Inflation: le sparadrap du capitaine Haddock-Powell
La Fed est face à un dilemme. Pour certains, sa politique monétaire n’est toujours pas assez accommodante tandis que pour d’autres, elle l’est déjà trop. Pour ces derniers, ce ne sont pas les taux actuels qui sont trop bas mais plutôt ceux qui ressortent des projections illustrées par les dot plots du FOMC. Les premiers mettent en avant le risque de ralentissement prononcé si une détente monétaire de plus grande ampleur n’est pas rapidement mise en place. Pour eux, le risque de récession est toujours présent en filigrane et ils font preuve d’inquiétude lorsque les jobless claims du jeudi sont en hausse. Leur hantise reste une Fed «behind the curve» au moment où l’inflation ne doit plus être le sujet principal de préoccupation.
Avant le début du mois de septembre, nous faisions partie de ce camp qui suppliait la Fed de passer rapidement en mode dovish. Nous avons changé d’opinion pour deux raisons majeures. Premièrement, la Fed a déjà baissé ses taux de 50bp au lieu de 25bp, montrant aux marchés qu’elle avait conscience du risque de se trouver en effet behind the curve. Ensuite, l’inflation n’est pas morte et l’enterrer trop rapidement serait une erreur potentiellement funeste. Certes, l’inflation globale poursuit sa décrue mais l’inflation core ne faiblit plus. Pire, elle remonte! Pendant plusieurs mois les marchés de taux ont critiqué la Fed qui, selon eux oubliait son double mandat en restant obnubilée par l’inflation. Aujourd’hui, la banque centrale américaine agit en ce sens mais avec retard. Pas de chance, c’est pile à ce moment-là que l’inflation refait surface. Pour combien de temps? Jusqu’à quel niveau? Comme si l’équation n’était pas assez compliquée à résoudre, la variable Chine est venue s’inviter en dernière minute.
En évitant de commettre une erreur de politique monétaire, la Fed a sonné le glas (en tout cas provisoire) des taux longs inférieurs à 3,5%.
Le steepening n’est pas terminé
Les marchés obligataires ne sont pas fous. Si le 10 ans et les 30 ans sont passés respectivement de 3,6% à 4,1% et de 3,9% à 4,4% en un mois, c’est parce qu’en quelques semaines, le paysage a évolué suffisamment pour justifier un tel rebond de 50bp. Le «jumbo rate cut» a déclenché les hostilités. Les chiffres macroéconomiques ne vont pas tous dans le même sens mais les plus décevants ne sont pas alarmants. Les taux longs auraient pu poursuivre leur détente mais pour cela, il aurait fallu que le risque de récession s’amplifie avec une Fed amorphe qui ne baisse pratiquement pas ses taux en 2024… pour mieux les baisser en 2025-2026 jusqu’à des niveaux inenvisageables par la Fed (2% voire plus bas si nécessaire). En évitant de commettre une erreur de politique monétaire, la Fed a sonné le glas (en tout cas provisoire) des taux longs inférieurs à 3,5%.
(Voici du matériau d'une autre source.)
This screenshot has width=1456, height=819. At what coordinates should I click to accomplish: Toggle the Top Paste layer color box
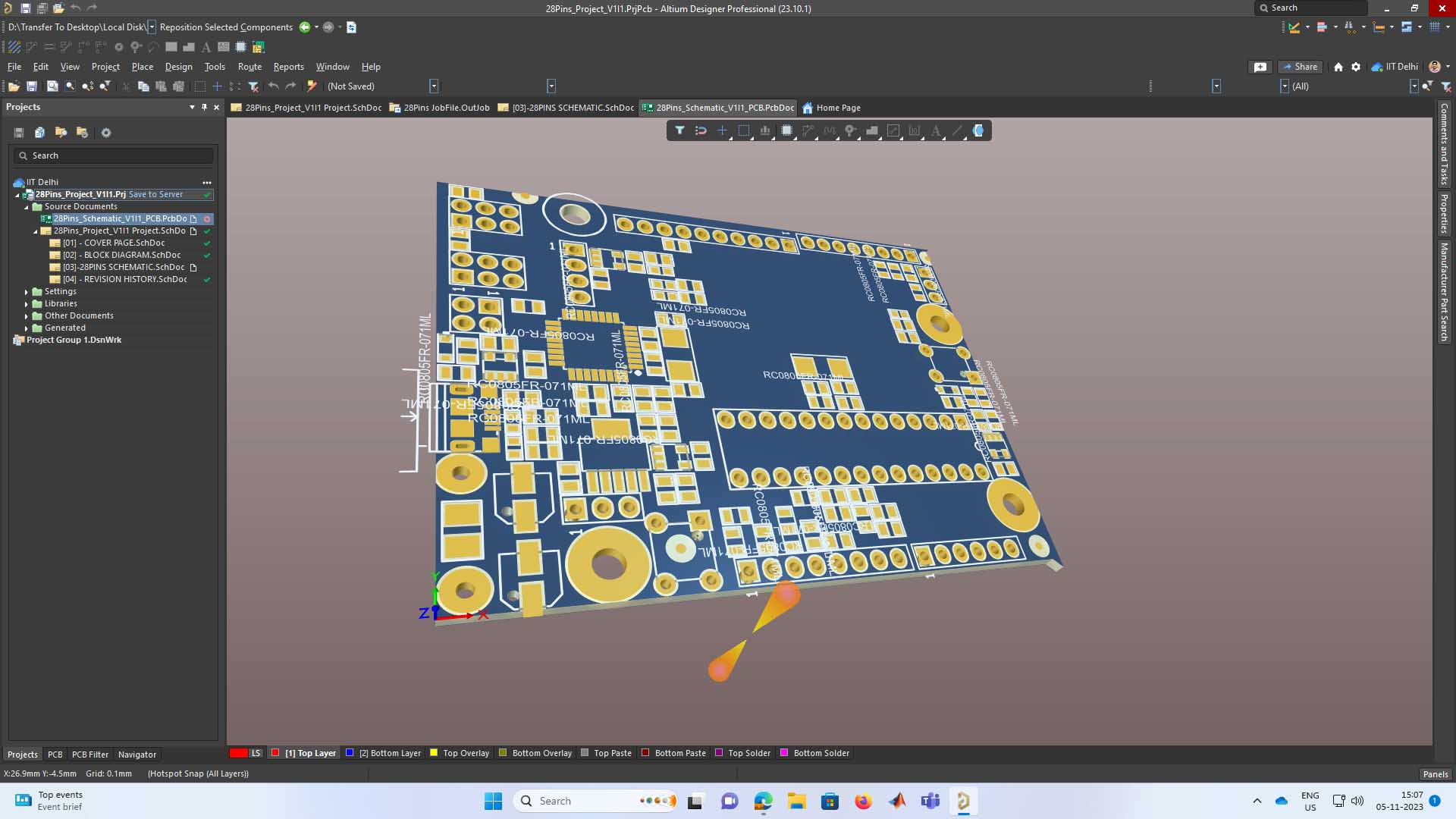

Après cette correction d’un demi pourcent, faut-il alors remettre de la duration? Nous nous sommes posés la question mais pour l’instant nous estimons que ce serait prématuré. Les taux longs, après avoir connu une détente inespérée entre fin avril et mi-septembre, vont sans doute poursuivre leur phase de correction. Surtout que d’autres critères entrent en ligne de compte en dehors du triptyque Fed-inflation-croissance. Le poids insoutenable de la dette qui augmente inexorablement, la possible victoire de Trump qui remonte dans les sondages et la concurrence de stratégies obligataires plus attrayantes ne sont pas des points positifs pour le long bond.
En ce qui concerne Donald Trump, rappelons que ce n’est pas lui mais son programme qui est censé provoquer des tensions sur les taux longs (à travers notamment un peu plus d’inflation). En imaginant Trump victorieux à la présidentielle mais avec un congrès Démocrate, son programme ne serait plus appliqué à 100%. Rappelons donc une évidence trop souvent occultée par les commentateurs: pour les marchés, la couleur du sénat et celle de la chambre des représentants sont aussi importantes, sinon plus pour les taux longs, que le vainqueur de la présidentielle. Pour revenir à notre stratégie de duration, dans ce contexte, nous pourrions songer à la rallonger mais sur des niveaux se rapprochant un peu plus de ceux d’avril dernier. L’ampleur de la prochaine baisse de taux de la Fed le 7 novembre (soit deux jours après la présidentielle) sera un bon test.